EXERCISE INSTRUCTIONS: Copy out each line of the data below in which the string "chevron" appears.
[DATA EXTRACT — start]
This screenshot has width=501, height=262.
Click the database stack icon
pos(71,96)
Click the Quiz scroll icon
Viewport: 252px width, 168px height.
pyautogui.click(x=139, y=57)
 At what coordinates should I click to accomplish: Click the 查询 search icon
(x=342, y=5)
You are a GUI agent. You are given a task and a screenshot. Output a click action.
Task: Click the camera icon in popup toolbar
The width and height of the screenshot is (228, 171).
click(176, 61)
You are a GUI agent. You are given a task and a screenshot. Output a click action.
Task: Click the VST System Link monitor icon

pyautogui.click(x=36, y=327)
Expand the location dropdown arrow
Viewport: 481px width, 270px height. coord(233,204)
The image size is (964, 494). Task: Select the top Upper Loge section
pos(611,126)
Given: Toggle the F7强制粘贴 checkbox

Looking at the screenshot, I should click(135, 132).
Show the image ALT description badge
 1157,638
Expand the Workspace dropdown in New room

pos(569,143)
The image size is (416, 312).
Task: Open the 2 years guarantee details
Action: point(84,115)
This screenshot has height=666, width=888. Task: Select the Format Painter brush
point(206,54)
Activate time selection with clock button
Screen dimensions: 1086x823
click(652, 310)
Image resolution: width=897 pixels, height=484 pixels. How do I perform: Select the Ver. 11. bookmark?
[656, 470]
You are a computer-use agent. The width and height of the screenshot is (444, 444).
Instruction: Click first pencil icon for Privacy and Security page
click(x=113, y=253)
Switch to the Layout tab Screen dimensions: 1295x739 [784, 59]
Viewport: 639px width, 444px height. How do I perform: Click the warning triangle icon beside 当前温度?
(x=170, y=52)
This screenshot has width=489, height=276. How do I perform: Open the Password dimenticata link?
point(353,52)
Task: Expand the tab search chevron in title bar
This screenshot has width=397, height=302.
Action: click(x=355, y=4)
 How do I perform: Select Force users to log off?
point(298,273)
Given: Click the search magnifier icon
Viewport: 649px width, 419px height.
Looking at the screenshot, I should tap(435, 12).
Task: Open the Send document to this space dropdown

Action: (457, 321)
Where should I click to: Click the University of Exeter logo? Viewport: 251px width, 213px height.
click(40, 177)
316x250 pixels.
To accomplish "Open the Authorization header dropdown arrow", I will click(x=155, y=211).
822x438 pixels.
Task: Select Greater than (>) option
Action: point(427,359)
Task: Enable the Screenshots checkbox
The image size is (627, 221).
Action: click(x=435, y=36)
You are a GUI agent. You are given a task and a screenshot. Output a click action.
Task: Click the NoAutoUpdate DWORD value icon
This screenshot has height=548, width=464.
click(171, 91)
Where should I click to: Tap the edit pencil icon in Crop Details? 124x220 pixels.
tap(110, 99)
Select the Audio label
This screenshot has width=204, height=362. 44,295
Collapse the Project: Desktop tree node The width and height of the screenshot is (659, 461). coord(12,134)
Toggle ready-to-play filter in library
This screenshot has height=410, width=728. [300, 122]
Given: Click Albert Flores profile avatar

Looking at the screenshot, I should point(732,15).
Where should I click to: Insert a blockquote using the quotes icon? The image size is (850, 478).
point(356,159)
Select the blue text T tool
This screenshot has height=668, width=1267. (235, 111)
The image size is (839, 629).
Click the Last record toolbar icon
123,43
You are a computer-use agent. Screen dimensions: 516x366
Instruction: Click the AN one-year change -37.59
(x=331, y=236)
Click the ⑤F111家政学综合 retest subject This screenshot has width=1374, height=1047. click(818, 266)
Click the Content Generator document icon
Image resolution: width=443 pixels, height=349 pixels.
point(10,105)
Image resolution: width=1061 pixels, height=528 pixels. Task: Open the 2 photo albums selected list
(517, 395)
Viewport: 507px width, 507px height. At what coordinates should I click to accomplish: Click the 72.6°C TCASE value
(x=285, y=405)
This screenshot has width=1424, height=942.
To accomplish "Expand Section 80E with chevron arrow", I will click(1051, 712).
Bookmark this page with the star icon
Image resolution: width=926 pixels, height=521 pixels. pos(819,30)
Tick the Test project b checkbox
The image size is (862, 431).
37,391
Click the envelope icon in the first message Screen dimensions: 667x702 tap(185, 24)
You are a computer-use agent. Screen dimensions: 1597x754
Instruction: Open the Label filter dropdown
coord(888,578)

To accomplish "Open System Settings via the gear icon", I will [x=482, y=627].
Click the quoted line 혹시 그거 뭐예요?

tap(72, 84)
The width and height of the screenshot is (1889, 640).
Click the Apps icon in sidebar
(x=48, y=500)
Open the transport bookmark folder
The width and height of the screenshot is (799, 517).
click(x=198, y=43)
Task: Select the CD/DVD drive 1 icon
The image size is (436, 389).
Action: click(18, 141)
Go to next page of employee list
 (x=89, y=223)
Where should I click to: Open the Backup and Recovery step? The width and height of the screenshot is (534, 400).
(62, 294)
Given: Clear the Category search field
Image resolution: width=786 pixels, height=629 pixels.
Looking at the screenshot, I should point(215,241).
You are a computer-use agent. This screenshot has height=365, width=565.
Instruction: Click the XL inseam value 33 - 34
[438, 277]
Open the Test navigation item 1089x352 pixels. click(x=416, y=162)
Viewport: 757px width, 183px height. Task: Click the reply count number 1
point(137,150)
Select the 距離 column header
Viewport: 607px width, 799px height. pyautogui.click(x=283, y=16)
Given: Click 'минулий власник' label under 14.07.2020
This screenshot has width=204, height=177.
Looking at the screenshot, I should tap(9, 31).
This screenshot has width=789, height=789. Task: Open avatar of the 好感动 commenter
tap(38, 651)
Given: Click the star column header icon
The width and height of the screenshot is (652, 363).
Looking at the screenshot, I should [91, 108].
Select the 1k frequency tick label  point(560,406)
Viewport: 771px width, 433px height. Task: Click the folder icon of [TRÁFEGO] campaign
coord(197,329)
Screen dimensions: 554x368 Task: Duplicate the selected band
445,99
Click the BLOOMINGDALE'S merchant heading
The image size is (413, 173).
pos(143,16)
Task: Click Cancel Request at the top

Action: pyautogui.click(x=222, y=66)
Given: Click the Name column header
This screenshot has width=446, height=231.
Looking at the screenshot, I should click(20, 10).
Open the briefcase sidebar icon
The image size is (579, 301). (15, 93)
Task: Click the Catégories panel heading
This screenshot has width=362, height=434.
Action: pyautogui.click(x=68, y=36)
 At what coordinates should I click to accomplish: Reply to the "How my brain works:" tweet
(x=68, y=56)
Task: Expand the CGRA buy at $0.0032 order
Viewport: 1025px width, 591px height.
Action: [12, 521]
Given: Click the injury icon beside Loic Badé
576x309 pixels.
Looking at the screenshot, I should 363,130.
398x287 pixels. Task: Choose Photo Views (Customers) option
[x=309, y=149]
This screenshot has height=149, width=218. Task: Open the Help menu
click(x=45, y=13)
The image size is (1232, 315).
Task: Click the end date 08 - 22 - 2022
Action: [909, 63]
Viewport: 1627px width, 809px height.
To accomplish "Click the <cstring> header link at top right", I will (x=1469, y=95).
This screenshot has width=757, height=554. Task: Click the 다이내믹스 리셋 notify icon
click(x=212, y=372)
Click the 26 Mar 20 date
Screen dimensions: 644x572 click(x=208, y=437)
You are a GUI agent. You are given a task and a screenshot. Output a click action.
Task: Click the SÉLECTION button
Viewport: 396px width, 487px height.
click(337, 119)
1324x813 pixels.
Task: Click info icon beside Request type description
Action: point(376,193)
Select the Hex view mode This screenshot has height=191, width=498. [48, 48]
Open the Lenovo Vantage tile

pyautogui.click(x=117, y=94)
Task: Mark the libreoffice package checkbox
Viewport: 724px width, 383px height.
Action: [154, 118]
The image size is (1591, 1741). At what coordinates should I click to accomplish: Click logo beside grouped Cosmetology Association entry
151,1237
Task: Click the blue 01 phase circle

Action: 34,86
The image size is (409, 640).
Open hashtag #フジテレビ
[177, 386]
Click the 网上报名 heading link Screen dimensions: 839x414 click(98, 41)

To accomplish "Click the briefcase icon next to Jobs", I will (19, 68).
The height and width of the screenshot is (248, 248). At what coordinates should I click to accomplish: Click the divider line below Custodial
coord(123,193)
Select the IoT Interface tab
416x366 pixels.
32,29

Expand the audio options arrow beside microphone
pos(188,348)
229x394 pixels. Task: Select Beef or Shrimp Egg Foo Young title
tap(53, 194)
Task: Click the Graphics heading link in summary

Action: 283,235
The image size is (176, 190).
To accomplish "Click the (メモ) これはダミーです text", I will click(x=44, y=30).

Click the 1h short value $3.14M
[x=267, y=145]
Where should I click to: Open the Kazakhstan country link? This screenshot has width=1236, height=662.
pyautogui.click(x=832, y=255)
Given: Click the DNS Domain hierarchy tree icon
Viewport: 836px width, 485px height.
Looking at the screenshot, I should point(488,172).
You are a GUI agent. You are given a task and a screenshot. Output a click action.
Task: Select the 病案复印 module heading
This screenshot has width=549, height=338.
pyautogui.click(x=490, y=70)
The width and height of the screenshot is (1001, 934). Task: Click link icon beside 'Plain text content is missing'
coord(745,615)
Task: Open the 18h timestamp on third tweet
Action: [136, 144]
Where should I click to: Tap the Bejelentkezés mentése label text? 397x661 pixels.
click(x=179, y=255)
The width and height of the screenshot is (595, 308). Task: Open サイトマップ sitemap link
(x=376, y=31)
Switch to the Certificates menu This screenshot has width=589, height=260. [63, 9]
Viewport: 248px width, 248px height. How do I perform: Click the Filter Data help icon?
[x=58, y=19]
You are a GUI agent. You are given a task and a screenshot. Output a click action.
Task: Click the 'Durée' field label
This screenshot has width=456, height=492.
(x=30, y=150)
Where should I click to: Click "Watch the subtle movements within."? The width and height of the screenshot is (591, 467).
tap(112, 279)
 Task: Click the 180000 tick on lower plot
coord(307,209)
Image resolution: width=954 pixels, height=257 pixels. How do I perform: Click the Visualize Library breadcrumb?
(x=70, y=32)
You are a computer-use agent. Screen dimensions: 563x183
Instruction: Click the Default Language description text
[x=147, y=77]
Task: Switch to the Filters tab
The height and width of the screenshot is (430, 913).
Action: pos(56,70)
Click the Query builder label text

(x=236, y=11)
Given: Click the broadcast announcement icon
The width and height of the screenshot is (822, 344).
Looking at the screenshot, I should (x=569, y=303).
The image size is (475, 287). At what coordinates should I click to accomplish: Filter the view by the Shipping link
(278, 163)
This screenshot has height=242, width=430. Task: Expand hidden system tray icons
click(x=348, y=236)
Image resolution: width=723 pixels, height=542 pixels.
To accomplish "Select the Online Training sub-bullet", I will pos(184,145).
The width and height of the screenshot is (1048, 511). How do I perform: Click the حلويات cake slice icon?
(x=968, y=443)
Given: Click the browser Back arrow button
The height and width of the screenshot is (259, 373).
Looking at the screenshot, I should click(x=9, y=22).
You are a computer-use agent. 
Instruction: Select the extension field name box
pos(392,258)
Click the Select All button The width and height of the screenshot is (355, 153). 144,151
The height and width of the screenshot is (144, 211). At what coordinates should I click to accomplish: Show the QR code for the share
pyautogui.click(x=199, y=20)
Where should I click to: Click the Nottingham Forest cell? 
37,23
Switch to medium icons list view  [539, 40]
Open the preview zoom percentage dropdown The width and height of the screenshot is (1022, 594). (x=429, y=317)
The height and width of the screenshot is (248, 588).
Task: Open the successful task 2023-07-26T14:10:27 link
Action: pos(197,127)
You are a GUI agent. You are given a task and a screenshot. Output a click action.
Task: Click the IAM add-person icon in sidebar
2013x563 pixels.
[DATA EXTRACT — finish]
TASK SOLUTION:
Task: Expand the tab search chevron in title bar
To accomplish "Expand Section 80E with chevron arrow", I will click(1051, 712).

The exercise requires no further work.